***** Data *****

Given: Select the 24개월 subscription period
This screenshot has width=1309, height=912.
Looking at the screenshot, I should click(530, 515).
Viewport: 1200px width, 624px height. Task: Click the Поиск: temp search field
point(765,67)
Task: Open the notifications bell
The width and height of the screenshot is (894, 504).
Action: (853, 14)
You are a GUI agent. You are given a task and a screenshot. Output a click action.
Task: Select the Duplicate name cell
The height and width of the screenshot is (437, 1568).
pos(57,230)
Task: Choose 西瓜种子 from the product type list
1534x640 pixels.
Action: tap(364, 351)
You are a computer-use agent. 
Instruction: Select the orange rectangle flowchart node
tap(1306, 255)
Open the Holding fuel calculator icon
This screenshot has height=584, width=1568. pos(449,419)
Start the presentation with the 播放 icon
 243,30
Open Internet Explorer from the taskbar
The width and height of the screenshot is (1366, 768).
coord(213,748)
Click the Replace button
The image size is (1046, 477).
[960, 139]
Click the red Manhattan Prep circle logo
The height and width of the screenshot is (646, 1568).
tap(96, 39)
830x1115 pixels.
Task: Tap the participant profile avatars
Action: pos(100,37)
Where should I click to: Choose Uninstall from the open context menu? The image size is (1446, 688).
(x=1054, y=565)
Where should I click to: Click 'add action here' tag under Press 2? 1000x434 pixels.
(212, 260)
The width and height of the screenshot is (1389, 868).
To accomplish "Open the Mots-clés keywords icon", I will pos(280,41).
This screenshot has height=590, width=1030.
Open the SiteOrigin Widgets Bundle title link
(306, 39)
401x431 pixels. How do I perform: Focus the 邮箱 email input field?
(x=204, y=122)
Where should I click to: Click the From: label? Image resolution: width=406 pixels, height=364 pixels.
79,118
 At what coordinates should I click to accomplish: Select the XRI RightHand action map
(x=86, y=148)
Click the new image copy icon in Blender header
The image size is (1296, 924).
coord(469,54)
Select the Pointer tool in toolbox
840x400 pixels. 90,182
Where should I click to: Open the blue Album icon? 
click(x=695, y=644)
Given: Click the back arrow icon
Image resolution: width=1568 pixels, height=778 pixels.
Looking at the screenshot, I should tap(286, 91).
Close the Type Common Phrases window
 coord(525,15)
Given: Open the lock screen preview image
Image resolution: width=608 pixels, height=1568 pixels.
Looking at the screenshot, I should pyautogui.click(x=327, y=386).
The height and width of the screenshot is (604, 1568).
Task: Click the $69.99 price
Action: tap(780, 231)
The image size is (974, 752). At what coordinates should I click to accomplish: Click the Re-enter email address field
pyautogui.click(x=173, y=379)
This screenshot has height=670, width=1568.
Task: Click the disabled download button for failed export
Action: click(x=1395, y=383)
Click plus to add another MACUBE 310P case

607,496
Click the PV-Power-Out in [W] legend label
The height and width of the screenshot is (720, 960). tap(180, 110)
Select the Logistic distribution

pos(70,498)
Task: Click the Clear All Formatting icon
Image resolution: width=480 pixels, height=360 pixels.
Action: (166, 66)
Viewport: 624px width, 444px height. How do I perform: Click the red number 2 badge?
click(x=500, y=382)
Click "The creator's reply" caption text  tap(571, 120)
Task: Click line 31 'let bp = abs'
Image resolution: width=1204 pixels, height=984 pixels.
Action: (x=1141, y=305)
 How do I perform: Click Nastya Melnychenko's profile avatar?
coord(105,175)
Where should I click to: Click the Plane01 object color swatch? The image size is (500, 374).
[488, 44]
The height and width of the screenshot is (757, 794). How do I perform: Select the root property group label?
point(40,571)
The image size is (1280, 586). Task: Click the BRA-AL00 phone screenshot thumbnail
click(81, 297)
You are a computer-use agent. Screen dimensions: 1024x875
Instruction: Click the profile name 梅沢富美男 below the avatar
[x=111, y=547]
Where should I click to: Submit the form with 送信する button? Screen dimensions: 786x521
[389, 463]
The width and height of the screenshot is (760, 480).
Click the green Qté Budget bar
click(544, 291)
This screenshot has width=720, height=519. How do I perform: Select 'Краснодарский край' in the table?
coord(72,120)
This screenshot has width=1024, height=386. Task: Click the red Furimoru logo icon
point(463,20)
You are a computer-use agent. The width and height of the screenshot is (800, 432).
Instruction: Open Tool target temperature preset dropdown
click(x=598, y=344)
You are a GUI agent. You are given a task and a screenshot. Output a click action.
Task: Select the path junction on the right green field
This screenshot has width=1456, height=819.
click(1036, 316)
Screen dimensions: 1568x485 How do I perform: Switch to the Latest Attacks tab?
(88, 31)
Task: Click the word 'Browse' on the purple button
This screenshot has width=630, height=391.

*****

### Task prompt
Give the data back in full, matching it character for character.

### Completed task
Given: Select the 24개월 subscription period
This screenshot has width=1309, height=912.
Looking at the screenshot, I should click(530, 515).
Viewport: 1200px width, 624px height. Task: Click the Поиск: temp search field
point(765,67)
Task: Open the notifications bell
The width and height of the screenshot is (894, 504).
Action: (853, 14)
You are a GUI agent. You are given a task and a screenshot. Output a click action.
Task: Select the Duplicate name cell
The height and width of the screenshot is (437, 1568).
pos(57,230)
Task: Choose 西瓜种子 from the product type list
1534x640 pixels.
Action: tap(364, 351)
You are a computer-use agent. 
Instruction: Select the orange rectangle flowchart node
tap(1306, 255)
Open the Holding fuel calculator icon
This screenshot has height=584, width=1568. pos(449,419)
Start the presentation with the 播放 icon
 243,30
Open Internet Explorer from the taskbar
The width and height of the screenshot is (1366, 768).
coord(213,748)
Click the Replace button
The image size is (1046, 477).
[960, 139]
Click the red Manhattan Prep circle logo
The height and width of the screenshot is (646, 1568).
tap(96, 39)
830x1115 pixels.
Task: Tap the participant profile avatars
Action: pos(100,37)
Where should I click to: Choose Uninstall from the open context menu? The image size is (1446, 688).
(x=1054, y=565)
Where should I click to: Click 'add action here' tag under Press 2? 1000x434 pixels.
(212, 260)
The width and height of the screenshot is (1389, 868).
To accomplish "Open the Mots-clés keywords icon", I will pos(280,41).
This screenshot has height=590, width=1030.
Open the SiteOrigin Widgets Bundle title link
(306, 39)
401x431 pixels. How do I perform: Focus the 邮箱 email input field?
(x=204, y=122)
Where should I click to: Click the From: label? Image resolution: width=406 pixels, height=364 pixels.
79,118
 At what coordinates should I click to accomplish: Select the XRI RightHand action map
(x=86, y=148)
Click the new image copy icon in Blender header
The image size is (1296, 924).
coord(469,54)
Select the Pointer tool in toolbox
840x400 pixels. 90,182
Where should I click to: Open the blue Album icon? 
click(x=695, y=644)
Given: Click the back arrow icon
Image resolution: width=1568 pixels, height=778 pixels.
Looking at the screenshot, I should tap(286, 91).
Close the Type Common Phrases window
 coord(525,15)
Given: Open the lock screen preview image
Image resolution: width=608 pixels, height=1568 pixels.
Looking at the screenshot, I should pyautogui.click(x=327, y=386).
The height and width of the screenshot is (604, 1568).
Task: Click the $69.99 price
Action: tap(780, 231)
The image size is (974, 752). At what coordinates should I click to accomplish: Click the Re-enter email address field
pyautogui.click(x=173, y=379)
This screenshot has height=670, width=1568.
Task: Click the disabled download button for failed export
Action: click(x=1395, y=383)
Click plus to add another MACUBE 310P case

607,496
Click the PV-Power-Out in [W] legend label
The height and width of the screenshot is (720, 960). tap(180, 110)
Select the Logistic distribution

pos(70,498)
Task: Click the Clear All Formatting icon
Image resolution: width=480 pixels, height=360 pixels.
Action: (166, 66)
Viewport: 624px width, 444px height. How do I perform: Click the red number 2 badge?
click(x=500, y=382)
Click "The creator's reply" caption text  tap(571, 120)
Task: Click line 31 'let bp = abs'
Image resolution: width=1204 pixels, height=984 pixels.
Action: (x=1141, y=305)
 How do I perform: Click Nastya Melnychenko's profile avatar?
coord(105,175)
Where should I click to: Click the Plane01 object color swatch? The image size is (500, 374).
[488, 44]
The height and width of the screenshot is (757, 794). How do I perform: Select the root property group label?
point(40,571)
The image size is (1280, 586). Task: Click the BRA-AL00 phone screenshot thumbnail
click(81, 297)
You are a computer-use agent. Screen dimensions: 1024x875
Instruction: Click the profile name 梅沢富美男 below the avatar
[x=111, y=547]
Where should I click to: Submit the form with 送信する button? Screen dimensions: 786x521
[389, 463]
The width and height of the screenshot is (760, 480).
Click the green Qté Budget bar
click(544, 291)
This screenshot has width=720, height=519. How do I perform: Select 'Краснодарский край' in the table?
coord(72,120)
This screenshot has width=1024, height=386. Task: Click the red Furimoru logo icon
point(463,20)
You are a computer-use agent. The width and height of the screenshot is (800, 432).
Instruction: Open Tool target temperature preset dropdown
click(x=598, y=344)
You are a GUI agent. You are given a task and a screenshot. Output a click action.
Task: Select the path junction on the right green field
This screenshot has width=1456, height=819.
click(1036, 316)
Screen dimensions: 1568x485 How do I perform: Switch to the Latest Attacks tab?
(88, 31)
Task: Click the word 'Browse' on the purple button
This screenshot has width=630, height=391.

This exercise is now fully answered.